Within the records, find every line that includes the word "agent" and copy it.

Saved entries
- Opening Delimiter -

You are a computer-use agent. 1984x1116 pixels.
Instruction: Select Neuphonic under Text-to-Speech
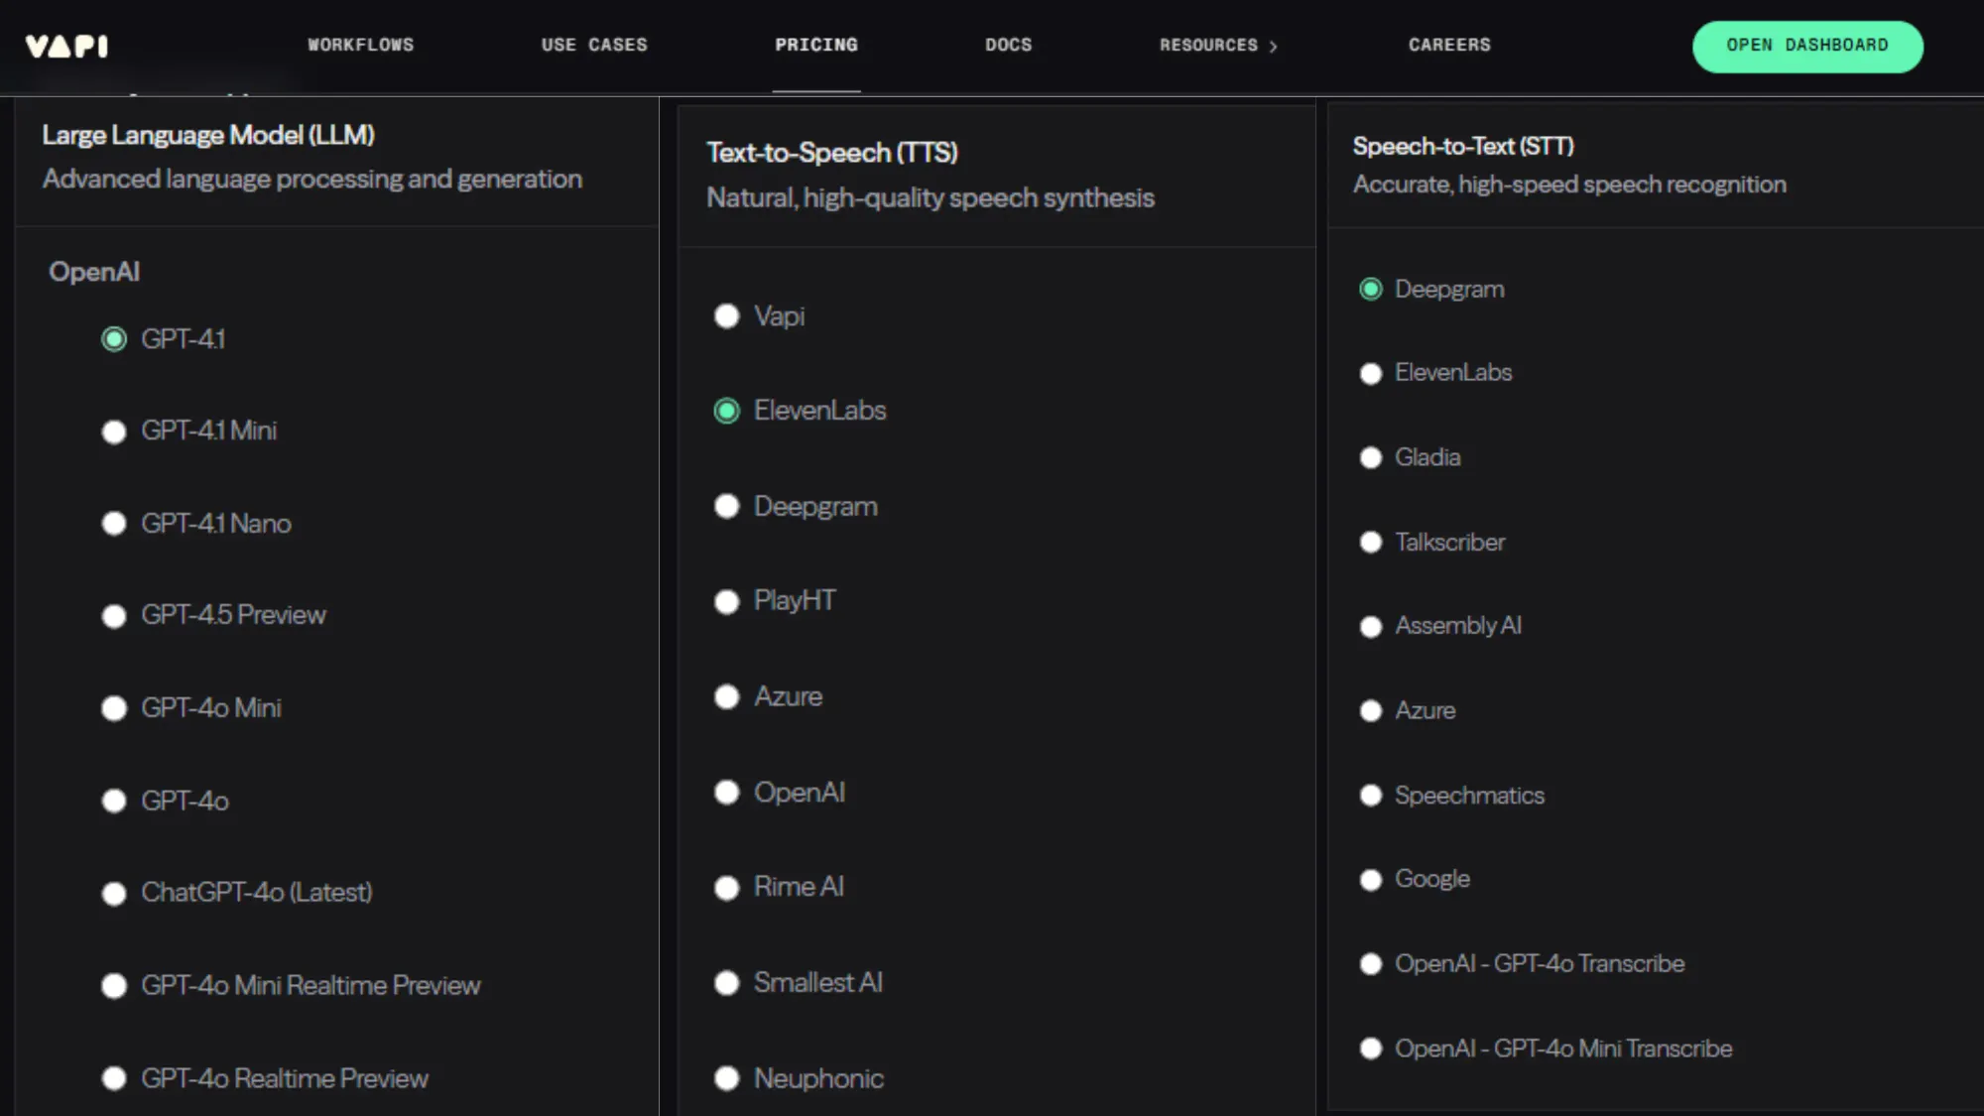point(727,1078)
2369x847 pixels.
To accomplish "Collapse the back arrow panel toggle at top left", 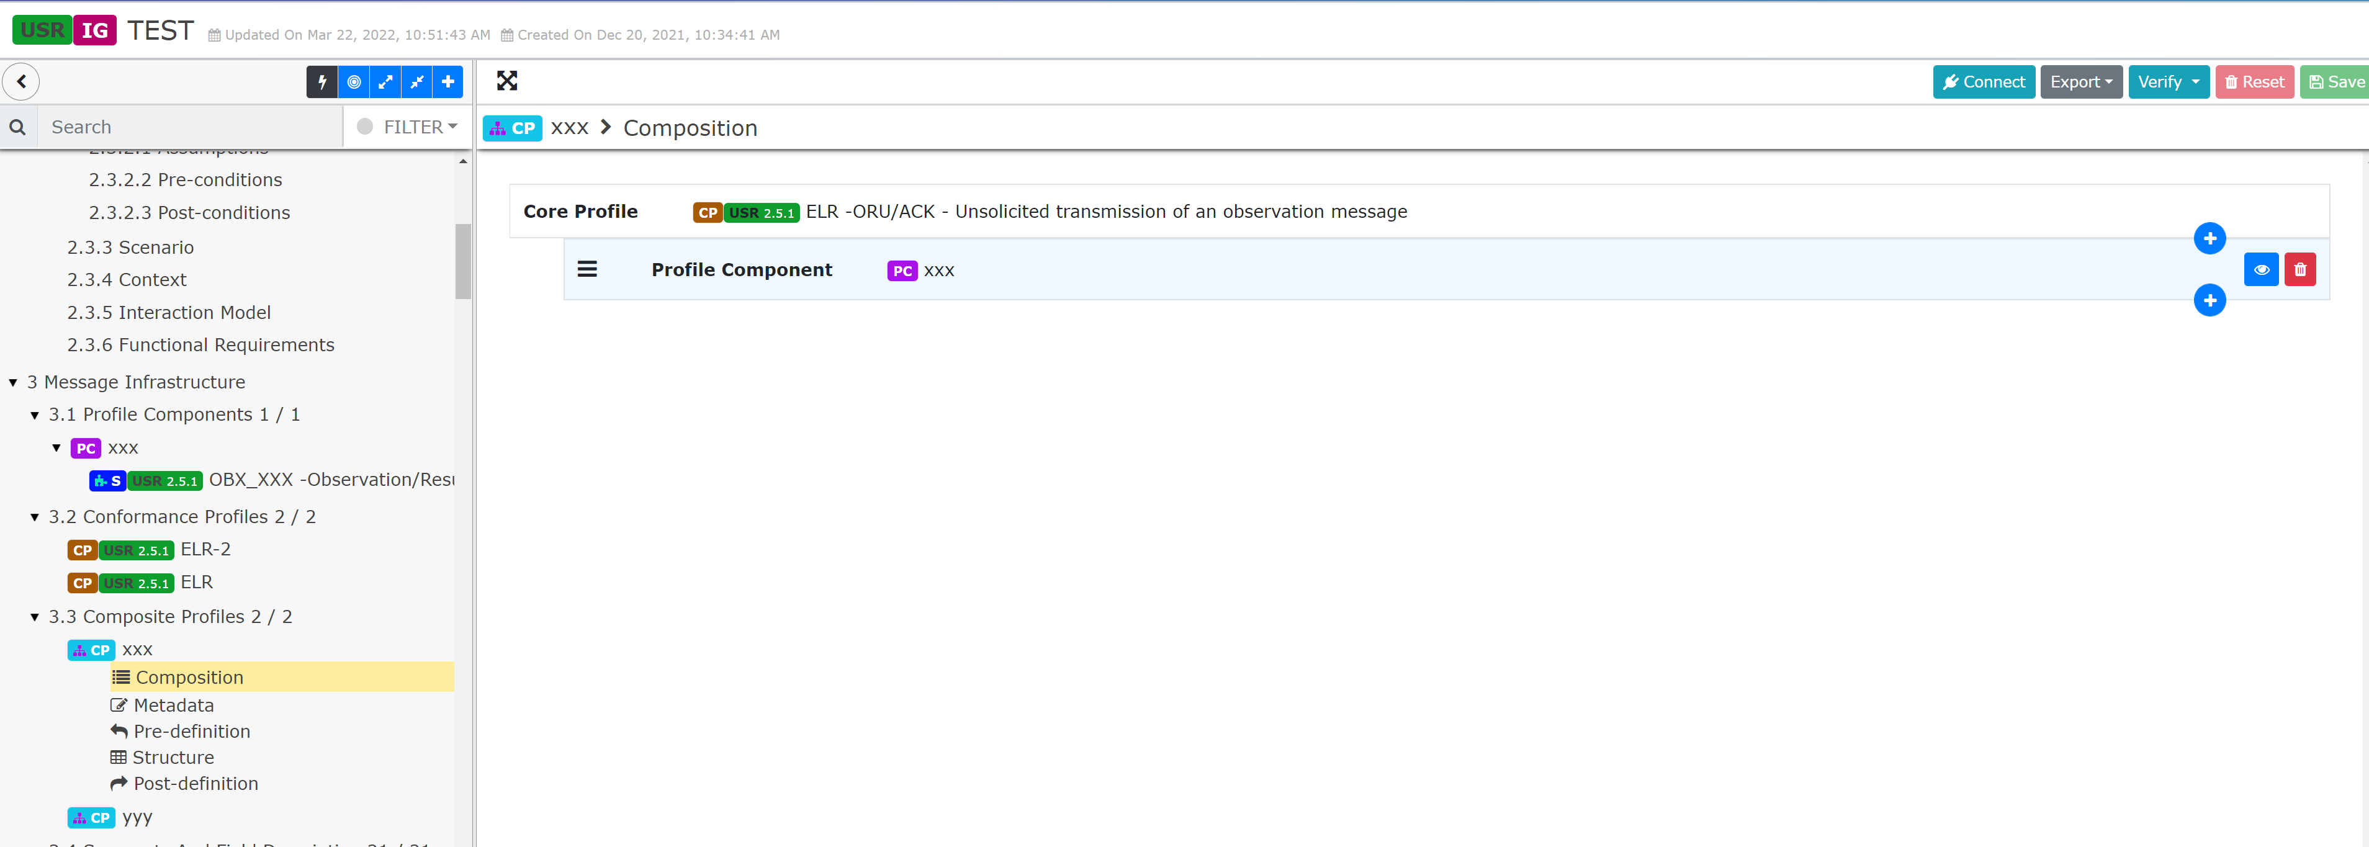I will [21, 81].
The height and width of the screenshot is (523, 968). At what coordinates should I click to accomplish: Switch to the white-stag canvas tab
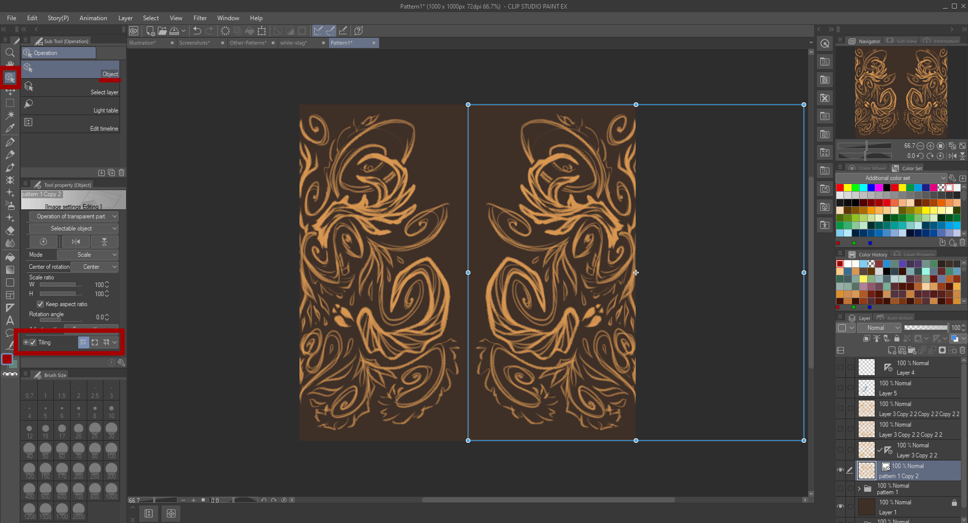click(294, 43)
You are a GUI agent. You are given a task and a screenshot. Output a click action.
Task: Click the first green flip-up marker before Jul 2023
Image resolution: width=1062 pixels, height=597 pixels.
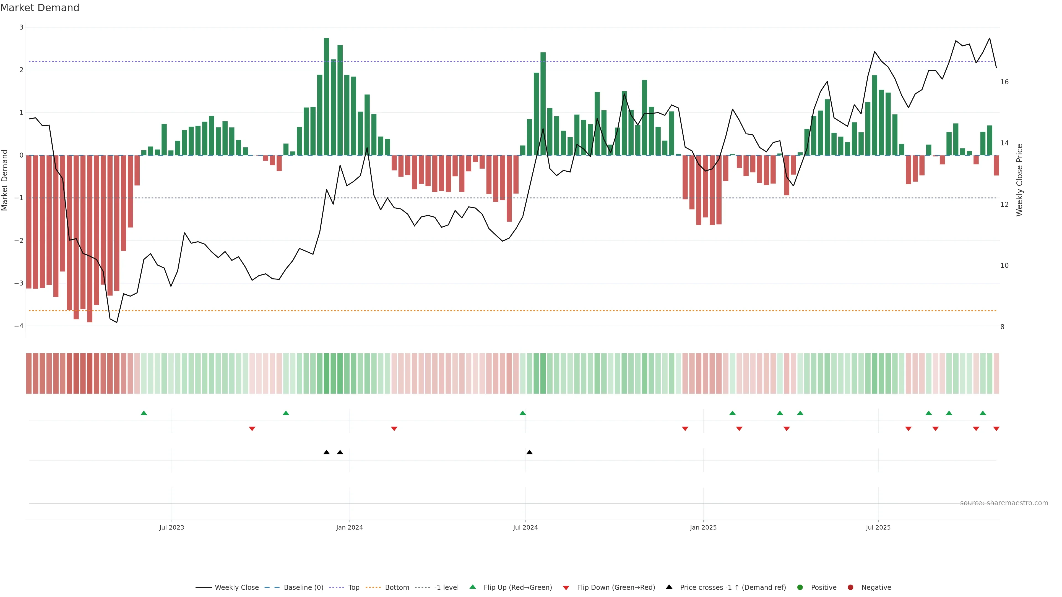[144, 413]
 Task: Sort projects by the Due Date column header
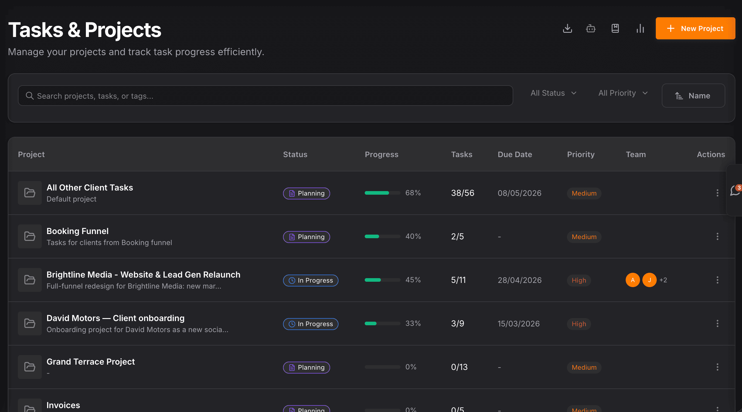(515, 154)
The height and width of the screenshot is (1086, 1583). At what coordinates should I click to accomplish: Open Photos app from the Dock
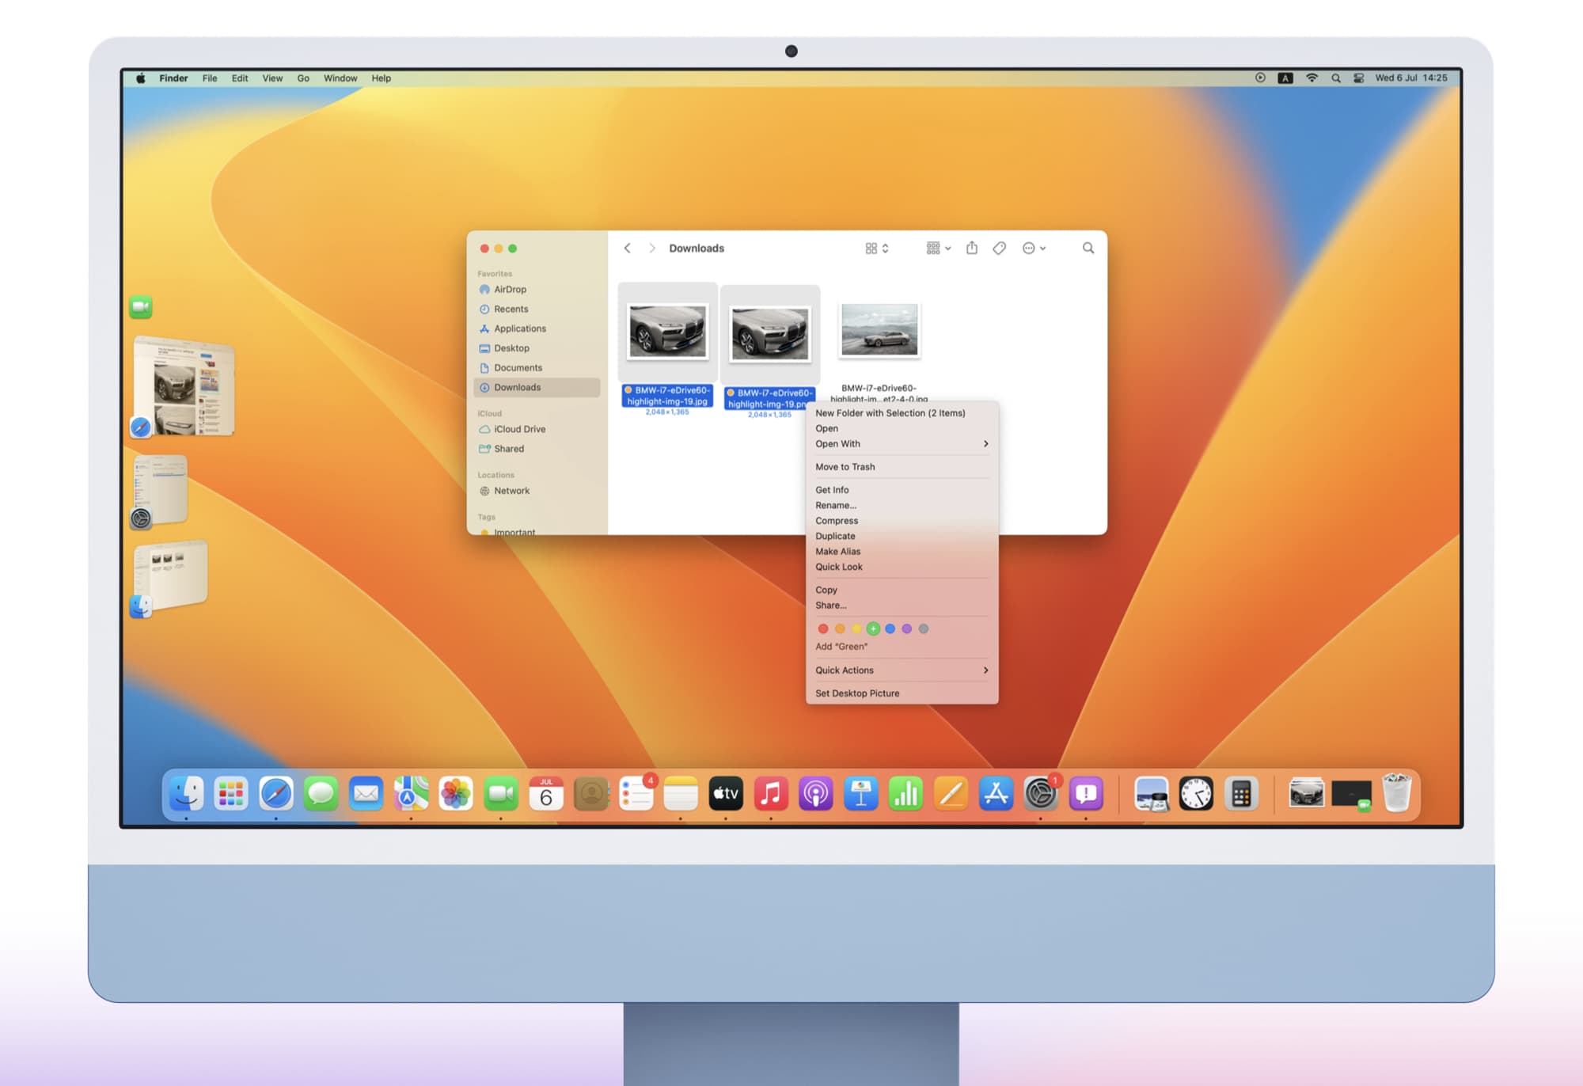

- Closing Delimiter -

Answer to the exercise:
You are a computer-use agent. 1984x1116 pixels.
You are a GUI agent. You are given a task and a screenshot. Output a click action.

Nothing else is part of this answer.